“Spotlight” is an occasional feature about Ninth District communities in which the Minneapolis Fed has held private meetings with businesses to gauge regional economic conditions. To maintain confidentiality, individuals and their businesses are not named.
It doesn’t take long for a person visiting Bozeman to realize that the city and its southwestern Montana region have some real problems. They just happen to be the kinds of problems that many communities can only dream about, and hope to have someday.
That’s because Bozeman has seen above-average growth for an extended period of time, which is bringing about growing pains as Montana’s fourth-most-populous community transitions from small town to big city. It’s the situation that Federal Reserve Bank of Minneapolis President Neel Kashkari saw and heard about firsthand during a visit to the region in early September.
Bozeman and surrounding Gallatin County have experienced uninterrupted population growth for the last half-century (Chart 1). It is currently one of the fastest-growing regions in the country. According to local community and business leaders, there are a number of factors behind the region’s growth, factors that tend to reinforce each other.

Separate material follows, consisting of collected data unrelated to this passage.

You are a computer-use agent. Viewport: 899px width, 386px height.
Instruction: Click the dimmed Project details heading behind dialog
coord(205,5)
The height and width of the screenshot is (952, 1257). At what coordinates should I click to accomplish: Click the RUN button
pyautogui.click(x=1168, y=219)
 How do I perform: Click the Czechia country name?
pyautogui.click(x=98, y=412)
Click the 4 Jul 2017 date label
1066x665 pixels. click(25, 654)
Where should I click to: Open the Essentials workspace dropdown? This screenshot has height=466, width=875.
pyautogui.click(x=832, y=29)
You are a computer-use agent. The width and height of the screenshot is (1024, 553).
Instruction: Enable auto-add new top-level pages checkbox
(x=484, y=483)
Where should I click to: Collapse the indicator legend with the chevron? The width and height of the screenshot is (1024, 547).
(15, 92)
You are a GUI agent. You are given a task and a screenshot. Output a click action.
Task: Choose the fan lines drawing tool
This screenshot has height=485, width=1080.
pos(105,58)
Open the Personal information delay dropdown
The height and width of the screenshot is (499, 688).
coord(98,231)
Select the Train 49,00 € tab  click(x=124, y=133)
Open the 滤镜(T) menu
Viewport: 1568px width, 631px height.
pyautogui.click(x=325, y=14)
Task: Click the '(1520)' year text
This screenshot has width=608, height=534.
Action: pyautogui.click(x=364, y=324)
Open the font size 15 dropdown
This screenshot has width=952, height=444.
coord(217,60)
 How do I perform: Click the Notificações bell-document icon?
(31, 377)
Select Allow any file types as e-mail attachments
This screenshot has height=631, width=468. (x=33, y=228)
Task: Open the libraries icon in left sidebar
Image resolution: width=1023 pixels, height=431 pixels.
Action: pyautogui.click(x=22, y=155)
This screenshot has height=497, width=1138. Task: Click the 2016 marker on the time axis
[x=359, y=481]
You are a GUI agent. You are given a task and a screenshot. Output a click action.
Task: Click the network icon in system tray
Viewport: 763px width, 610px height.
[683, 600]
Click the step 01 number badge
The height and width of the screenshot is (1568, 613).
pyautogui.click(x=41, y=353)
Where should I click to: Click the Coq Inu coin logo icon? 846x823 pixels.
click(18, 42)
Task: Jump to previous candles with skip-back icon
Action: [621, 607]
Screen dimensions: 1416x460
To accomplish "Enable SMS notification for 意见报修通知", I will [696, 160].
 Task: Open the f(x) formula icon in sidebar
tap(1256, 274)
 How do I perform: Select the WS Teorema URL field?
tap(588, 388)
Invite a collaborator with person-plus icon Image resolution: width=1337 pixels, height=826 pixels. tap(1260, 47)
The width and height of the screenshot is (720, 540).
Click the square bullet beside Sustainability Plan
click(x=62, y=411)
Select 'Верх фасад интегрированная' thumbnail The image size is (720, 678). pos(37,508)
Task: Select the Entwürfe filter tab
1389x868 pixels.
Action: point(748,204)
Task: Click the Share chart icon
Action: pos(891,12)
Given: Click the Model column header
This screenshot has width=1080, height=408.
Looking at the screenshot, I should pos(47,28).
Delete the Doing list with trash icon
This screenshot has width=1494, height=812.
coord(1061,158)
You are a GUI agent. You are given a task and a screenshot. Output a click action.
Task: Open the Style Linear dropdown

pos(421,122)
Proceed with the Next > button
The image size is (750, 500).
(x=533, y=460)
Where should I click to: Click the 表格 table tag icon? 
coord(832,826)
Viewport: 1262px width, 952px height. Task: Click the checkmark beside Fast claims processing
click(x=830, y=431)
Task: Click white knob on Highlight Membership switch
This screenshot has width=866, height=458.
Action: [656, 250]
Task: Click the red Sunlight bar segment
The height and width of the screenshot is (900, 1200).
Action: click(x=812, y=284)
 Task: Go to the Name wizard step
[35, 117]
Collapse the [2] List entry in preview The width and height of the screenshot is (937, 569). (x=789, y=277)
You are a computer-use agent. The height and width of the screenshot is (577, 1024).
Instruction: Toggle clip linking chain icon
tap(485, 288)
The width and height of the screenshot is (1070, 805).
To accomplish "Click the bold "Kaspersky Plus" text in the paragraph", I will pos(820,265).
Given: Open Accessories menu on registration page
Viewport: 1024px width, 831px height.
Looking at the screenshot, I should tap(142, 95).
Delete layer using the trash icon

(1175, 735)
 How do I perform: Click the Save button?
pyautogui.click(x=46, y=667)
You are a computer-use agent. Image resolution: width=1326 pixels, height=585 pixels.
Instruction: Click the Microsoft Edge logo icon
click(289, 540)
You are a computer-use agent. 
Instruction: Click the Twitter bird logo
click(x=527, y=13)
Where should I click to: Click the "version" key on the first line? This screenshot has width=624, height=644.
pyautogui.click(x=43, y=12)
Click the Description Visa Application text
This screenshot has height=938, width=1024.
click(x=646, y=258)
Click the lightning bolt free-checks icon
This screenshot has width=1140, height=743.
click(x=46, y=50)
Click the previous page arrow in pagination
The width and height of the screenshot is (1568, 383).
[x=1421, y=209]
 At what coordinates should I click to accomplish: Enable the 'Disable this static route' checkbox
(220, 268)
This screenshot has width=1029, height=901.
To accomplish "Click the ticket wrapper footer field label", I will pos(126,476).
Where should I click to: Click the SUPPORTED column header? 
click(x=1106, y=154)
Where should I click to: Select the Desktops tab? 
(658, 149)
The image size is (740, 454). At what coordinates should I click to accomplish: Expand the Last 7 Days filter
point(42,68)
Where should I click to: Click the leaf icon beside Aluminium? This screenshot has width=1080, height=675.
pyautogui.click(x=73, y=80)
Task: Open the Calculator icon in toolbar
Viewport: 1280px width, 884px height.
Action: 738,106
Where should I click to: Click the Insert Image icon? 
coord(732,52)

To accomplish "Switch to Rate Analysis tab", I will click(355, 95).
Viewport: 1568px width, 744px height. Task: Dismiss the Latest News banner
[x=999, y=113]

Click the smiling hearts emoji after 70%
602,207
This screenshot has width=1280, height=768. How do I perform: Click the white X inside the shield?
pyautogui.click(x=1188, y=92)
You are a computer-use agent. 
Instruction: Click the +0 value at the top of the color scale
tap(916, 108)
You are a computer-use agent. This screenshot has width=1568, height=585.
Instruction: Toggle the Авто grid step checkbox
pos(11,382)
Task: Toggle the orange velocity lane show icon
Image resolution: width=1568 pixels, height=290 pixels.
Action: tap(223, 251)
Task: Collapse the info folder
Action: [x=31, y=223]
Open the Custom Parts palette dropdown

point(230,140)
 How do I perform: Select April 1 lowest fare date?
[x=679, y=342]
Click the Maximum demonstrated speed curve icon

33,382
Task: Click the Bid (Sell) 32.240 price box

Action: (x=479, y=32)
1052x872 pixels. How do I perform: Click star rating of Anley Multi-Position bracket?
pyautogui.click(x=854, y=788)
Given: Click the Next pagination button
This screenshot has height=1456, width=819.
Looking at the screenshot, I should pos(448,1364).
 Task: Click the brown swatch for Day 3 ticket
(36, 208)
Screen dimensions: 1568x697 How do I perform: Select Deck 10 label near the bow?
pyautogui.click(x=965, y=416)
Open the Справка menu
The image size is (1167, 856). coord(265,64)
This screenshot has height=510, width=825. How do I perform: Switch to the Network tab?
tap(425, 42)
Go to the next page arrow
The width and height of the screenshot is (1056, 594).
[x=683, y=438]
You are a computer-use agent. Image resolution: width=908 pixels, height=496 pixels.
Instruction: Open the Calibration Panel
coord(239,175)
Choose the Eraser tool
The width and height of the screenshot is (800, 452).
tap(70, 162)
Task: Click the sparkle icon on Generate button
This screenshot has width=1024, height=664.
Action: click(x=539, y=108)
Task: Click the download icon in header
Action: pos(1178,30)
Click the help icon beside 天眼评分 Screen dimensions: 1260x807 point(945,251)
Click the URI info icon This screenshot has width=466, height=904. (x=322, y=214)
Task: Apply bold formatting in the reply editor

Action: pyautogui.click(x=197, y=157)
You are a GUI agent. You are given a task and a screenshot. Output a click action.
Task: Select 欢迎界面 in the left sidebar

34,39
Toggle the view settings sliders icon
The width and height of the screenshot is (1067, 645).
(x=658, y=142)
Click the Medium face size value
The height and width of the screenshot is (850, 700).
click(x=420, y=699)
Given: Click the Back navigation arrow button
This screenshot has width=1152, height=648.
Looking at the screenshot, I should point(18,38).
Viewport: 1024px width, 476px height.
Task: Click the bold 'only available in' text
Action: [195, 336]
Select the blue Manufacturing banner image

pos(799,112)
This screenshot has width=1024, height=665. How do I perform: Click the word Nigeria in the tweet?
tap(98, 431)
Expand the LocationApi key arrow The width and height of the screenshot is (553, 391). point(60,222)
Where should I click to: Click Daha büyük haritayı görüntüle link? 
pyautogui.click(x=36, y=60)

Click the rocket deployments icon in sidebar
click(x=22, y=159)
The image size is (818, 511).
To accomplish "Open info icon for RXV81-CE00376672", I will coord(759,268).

But there has also been some serendipity.
For starters, natives and newcomers alike have long been attracted to the region’s natural amenities. Bozeman is nestled among several mountain ranges that offer year-round outdoor activity. The region is also a gateway to Yellowstone National Park, located roughly 90 minutes to the south. Some locals even trace the region’s growth spurt to the 1992 movie “A River Runs Through It,” starring Brad Pitt. The movie filmed much of its fly-fishing footage on the Gallatin River near Bozeman (though the film’s story was set on the Blackfoot River, near Missoula) and put the region’s beauty on big-screen display across the country.
Thanks to the region’s amenities, outdoor gear manufacturers were a natural fit, with stalwarts like Simms Fishing and Mystery Ranch having set up shop well before Pitt’s then-baby face helped sell outdoor chic. Others like Bozeman Reel, Sitka, and Spark R&D have since followed.
Other major and minor ingredients necessary for strong growth have developed at different points and trajectories, but seem to be coalescing. For example, Bozeman is home to Montana State University, the state’s land grant institution. The school is among the top 3 percent of colleges and universities nationwide for research expenditures, at about $130 million for the past two academic years. That’s triple the level it saw two decades ago, according to university figures. Home to a significant amount of agricultural research, the university also developed niches in energy, transportation, photonics, biofilm, and other areas. This science-and-engineering research backbone produces graduates in high-demand fields and has spun out 50 startup companies, according to the university.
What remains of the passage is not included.